What needs to be done:
Copy the material below, swapping every "Viewport" for "Display" and keeping everything else the same.

— begin Material for the task —

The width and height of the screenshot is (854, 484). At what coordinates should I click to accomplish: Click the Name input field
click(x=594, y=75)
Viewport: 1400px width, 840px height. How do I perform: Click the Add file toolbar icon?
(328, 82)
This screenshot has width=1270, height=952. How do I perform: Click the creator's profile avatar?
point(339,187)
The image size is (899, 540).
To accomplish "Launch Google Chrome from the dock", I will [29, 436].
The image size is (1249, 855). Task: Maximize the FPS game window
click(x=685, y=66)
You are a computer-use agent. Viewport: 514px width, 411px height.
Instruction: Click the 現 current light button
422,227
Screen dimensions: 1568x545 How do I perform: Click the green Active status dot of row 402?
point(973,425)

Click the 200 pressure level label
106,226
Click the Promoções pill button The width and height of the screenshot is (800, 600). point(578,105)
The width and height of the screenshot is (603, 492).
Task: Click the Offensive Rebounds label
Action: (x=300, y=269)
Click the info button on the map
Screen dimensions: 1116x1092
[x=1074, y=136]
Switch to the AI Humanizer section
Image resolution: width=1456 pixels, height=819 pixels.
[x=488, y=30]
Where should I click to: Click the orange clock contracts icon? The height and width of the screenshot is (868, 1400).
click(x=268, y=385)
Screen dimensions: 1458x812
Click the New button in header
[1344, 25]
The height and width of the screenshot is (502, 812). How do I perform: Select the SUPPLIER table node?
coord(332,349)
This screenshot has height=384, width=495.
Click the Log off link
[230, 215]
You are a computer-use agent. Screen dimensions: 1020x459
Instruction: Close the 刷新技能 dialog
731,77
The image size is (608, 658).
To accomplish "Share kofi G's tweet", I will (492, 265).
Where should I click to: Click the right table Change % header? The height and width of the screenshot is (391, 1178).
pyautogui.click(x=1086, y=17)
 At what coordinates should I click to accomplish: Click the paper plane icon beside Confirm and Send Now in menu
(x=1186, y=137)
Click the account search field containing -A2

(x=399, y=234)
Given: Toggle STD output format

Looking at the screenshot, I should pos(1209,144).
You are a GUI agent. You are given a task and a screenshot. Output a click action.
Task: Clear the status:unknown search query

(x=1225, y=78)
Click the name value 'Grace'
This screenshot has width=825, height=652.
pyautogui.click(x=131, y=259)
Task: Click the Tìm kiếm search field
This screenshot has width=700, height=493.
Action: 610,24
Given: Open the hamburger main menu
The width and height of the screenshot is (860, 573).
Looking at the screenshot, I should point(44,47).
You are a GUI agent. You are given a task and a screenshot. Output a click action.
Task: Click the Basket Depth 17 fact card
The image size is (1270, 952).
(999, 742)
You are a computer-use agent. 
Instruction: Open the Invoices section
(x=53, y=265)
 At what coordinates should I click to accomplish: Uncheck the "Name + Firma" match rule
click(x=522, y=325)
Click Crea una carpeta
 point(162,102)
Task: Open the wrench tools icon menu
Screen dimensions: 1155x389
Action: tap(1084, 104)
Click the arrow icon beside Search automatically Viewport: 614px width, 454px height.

— end Material for the task —

Task result:
The width and height of the screenshot is (854, 484). At what coordinates should I click to accomplish: Click the Name input field
click(x=594, y=75)
Display: 1400px width, 840px height. How do I perform: Click the Add file toolbar icon?
(328, 82)
This screenshot has width=1270, height=952. How do I perform: Click the creator's profile avatar?
point(339,187)
The image size is (899, 540).
To accomplish "Launch Google Chrome from the dock", I will [29, 436].
The image size is (1249, 855). Task: Maximize the FPS game window
click(x=685, y=66)
You are a computer-use agent. Display: 514px width, 411px height.
Instruction: Click the 現 current light button
422,227
Screen dimensions: 1568x545 How do I perform: Click the green Active status dot of row 402?
point(973,425)

Click the 200 pressure level label
106,226
Click the Promoções pill button The width and height of the screenshot is (800, 600). point(578,105)
The width and height of the screenshot is (603, 492).
Task: Click the Offensive Rebounds label
Action: (x=300, y=269)
Click the info button on the map
Screen dimensions: 1116x1092
[x=1074, y=136]
Switch to the AI Humanizer section
Image resolution: width=1456 pixels, height=819 pixels.
[x=488, y=30]
Where should I click to: Click the orange clock contracts icon? The height and width of the screenshot is (868, 1400).
click(x=268, y=385)
Screen dimensions: 1458x812
Click the New button in header
[1344, 25]
The height and width of the screenshot is (502, 812). How do I perform: Select the SUPPLIER table node?
coord(332,349)
This screenshot has height=384, width=495.
Click the Log off link
[230, 215]
You are a computer-use agent. Screen dimensions: 1020x459
Instruction: Close the 刷新技能 dialog
731,77
The image size is (608, 658).
To accomplish "Share kofi G's tweet", I will (492, 265).
Where should I click to: Click the right table Change % header? The height and width of the screenshot is (391, 1178).
pyautogui.click(x=1086, y=17)
 At what coordinates should I click to accomplish: Click the paper plane icon beside Confirm and Send Now in menu
(x=1186, y=137)
Click the account search field containing -A2

(x=399, y=234)
Given: Toggle STD output format

Looking at the screenshot, I should pos(1209,144).
You are a GUI agent. You are given a task and a screenshot. Output a click action.
Task: Clear the status:unknown search query

(x=1225, y=78)
Click the name value 'Grace'
This screenshot has width=825, height=652.
pyautogui.click(x=131, y=259)
Task: Click the Tìm kiếm search field
This screenshot has width=700, height=493.
Action: 610,24
Given: Open the hamburger main menu
The width and height of the screenshot is (860, 573).
Looking at the screenshot, I should point(44,47).
You are a GUI agent. You are given a task and a screenshot. Output a click action.
Task: Click the Basket Depth 17 fact card
The image size is (1270, 952).
(999, 742)
You are a computer-use agent. 
Instruction: Open the Invoices section
(x=53, y=265)
 At what coordinates should I click to accomplish: Uncheck the "Name + Firma" match rule
click(x=522, y=325)
Click Crea una carpeta
 point(162,102)
Task: Open the wrench tools icon menu
Screen dimensions: 1155x389
Action: tap(1084, 104)
Click the arrow icon beside Search automatically Display: 614px width, 454px height.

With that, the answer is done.